## TASK TO CARRY OUT
Set down the line that has "Screen dimensions: 906x982" and each line beneath it, through the last line of the entries, exactly and with no others.

## DATA LISTING
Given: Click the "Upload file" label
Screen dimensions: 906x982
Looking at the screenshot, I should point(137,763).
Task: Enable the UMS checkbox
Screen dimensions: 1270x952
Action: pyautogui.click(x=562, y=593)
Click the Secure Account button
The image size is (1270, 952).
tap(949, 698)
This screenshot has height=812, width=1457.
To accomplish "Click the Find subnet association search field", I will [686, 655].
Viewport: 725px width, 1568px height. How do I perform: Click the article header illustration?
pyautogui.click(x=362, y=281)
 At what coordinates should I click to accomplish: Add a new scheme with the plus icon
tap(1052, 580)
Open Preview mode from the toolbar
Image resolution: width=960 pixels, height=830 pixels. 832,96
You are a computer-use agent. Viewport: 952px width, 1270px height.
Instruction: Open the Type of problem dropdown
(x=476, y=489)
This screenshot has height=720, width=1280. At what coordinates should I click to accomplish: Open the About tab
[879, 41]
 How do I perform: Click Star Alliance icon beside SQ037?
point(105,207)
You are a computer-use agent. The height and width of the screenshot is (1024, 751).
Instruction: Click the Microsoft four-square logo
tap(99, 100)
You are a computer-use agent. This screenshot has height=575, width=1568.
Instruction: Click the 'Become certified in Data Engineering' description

## RESPONSE TO THIS TASK
Screen dimensions: 906x982
Looking at the screenshot, I should point(137,763).
Task: Enable the UMS checkbox
Screen dimensions: 1270x952
Action: pyautogui.click(x=562, y=593)
Click the Secure Account button
The image size is (1270, 952).
tap(949, 698)
This screenshot has height=812, width=1457.
To accomplish "Click the Find subnet association search field", I will [686, 655].
Viewport: 725px width, 1568px height. How do I perform: Click the article header illustration?
pyautogui.click(x=362, y=281)
 At what coordinates should I click to accomplish: Add a new scheme with the plus icon
tap(1052, 580)
Open Preview mode from the toolbar
Image resolution: width=960 pixels, height=830 pixels. 832,96
You are a computer-use agent. Viewport: 952px width, 1270px height.
Instruction: Open the Type of problem dropdown
(x=476, y=489)
This screenshot has height=720, width=1280. At what coordinates should I click to accomplish: Open the About tab
[879, 41]
 How do I perform: Click Star Alliance icon beside SQ037?
point(105,207)
You are a computer-use agent. The height and width of the screenshot is (1024, 751).
Instruction: Click the Microsoft four-square logo
tap(99, 100)
You are a computer-use agent. This screenshot has height=575, width=1568.
Instruction: Click the 'Become certified in Data Engineering' description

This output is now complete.